The importance of privacy

In any discussion of digital ID, the topic of privacy always comes up. With this mind, the EDIW has in-built protections. All the digital documents stored in the wallet (digital ID, mobile driving licence, health pass, e-prescription, pay slips etc.) remain private, as will the transactions in which citizens use these documents. Not even the issuers of the documents will know when the documents are shared.

This will ensure only users decide how their data is shared. It will let everyone in the EU access private (or public) digital services safely, while protecting users and service providers against identity theft. And the extra benefit is that, when people use the wallet, they only ever need to supply minimal information. So, for example, if a service is for adults only, the credential can give a yes/no answer to the question: is this person over 18? No other private information is needed.

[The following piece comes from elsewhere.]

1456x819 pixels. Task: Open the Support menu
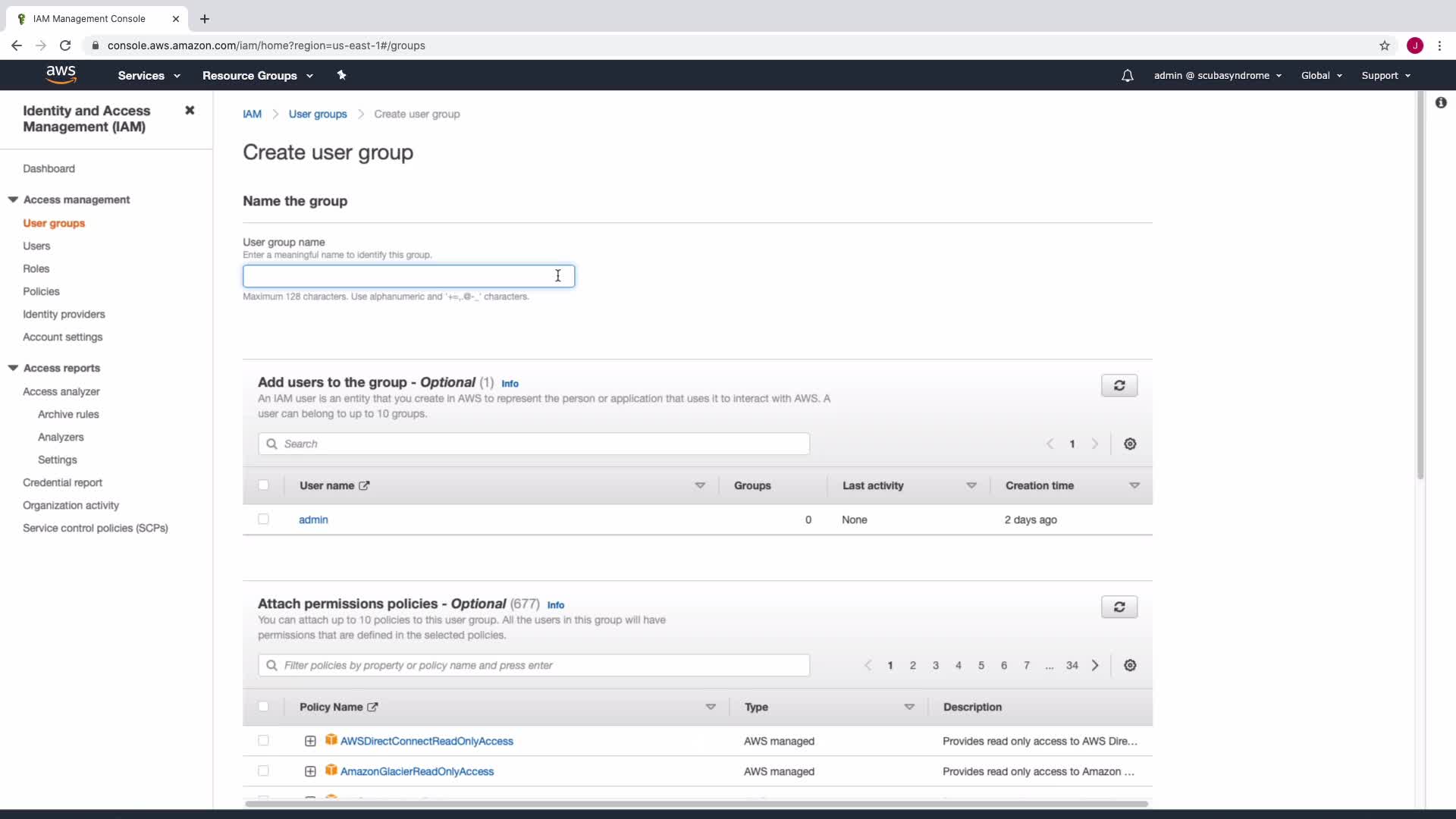coord(1385,76)
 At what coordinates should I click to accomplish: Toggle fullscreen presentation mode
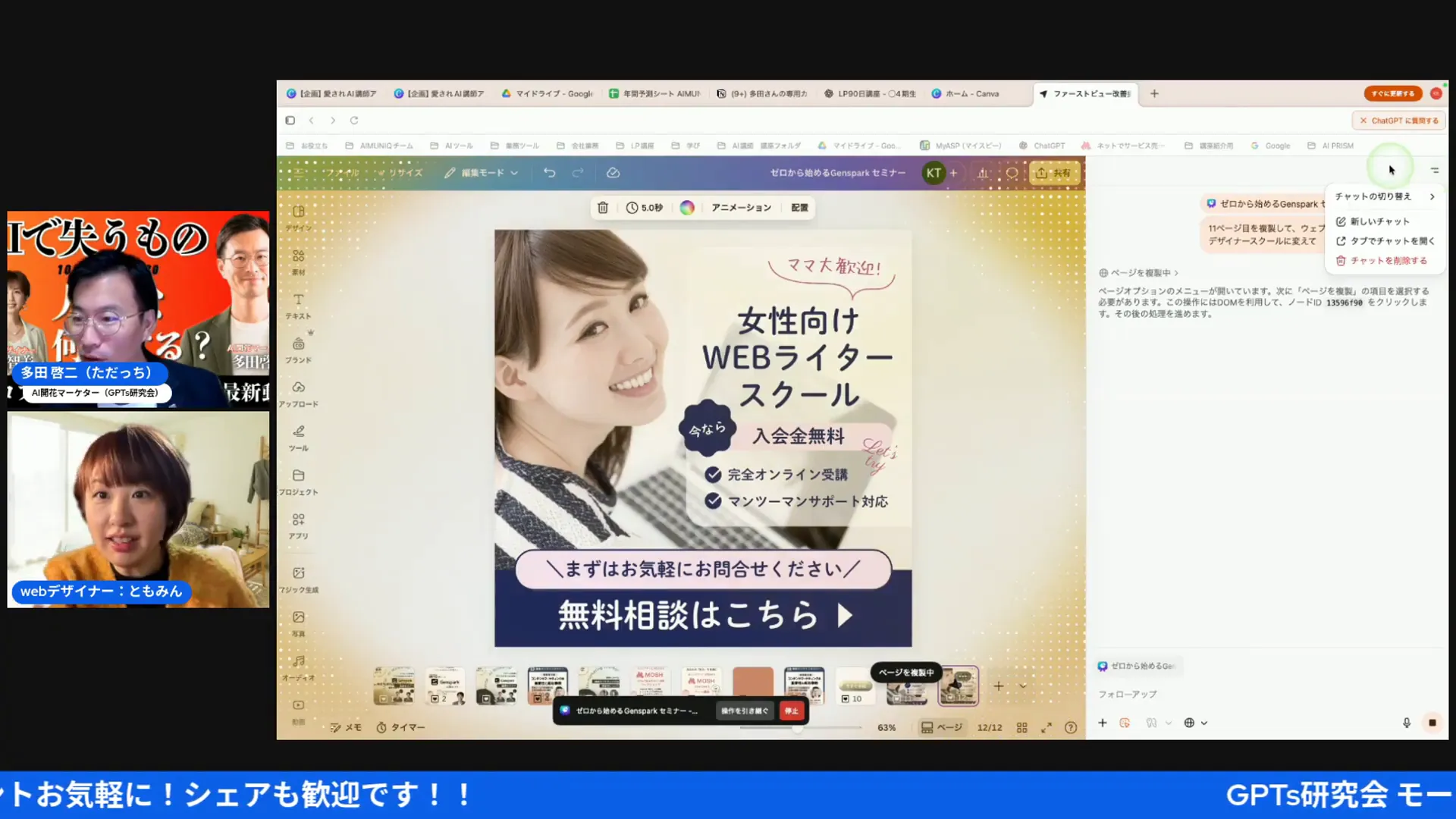coord(1046,726)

Bringing the right level of security

Of course, the EDIW model only works if the wallet is secure, with the highest level of assurance. Thus, the EDIW uses advanced cryptographic methods to encrypt personal data and includes safety measures to prevent cryptographic keys from being exported outside the wallet. To build a chain of trust, the verified identify of the holder must be binded to the wallet app. Creating a secure link will ensure that the wallet only hosts documents that belong to the holder.

In addition, member states and software providers will be required to certify every wallet they make available. Digital document issuers will be audited every two years to ensure they take the necessary security measures to address all risks. The burden of trust extends to relying parties too. They have to declare how they will use EDIW data. They must also carry out data protection impact assessments.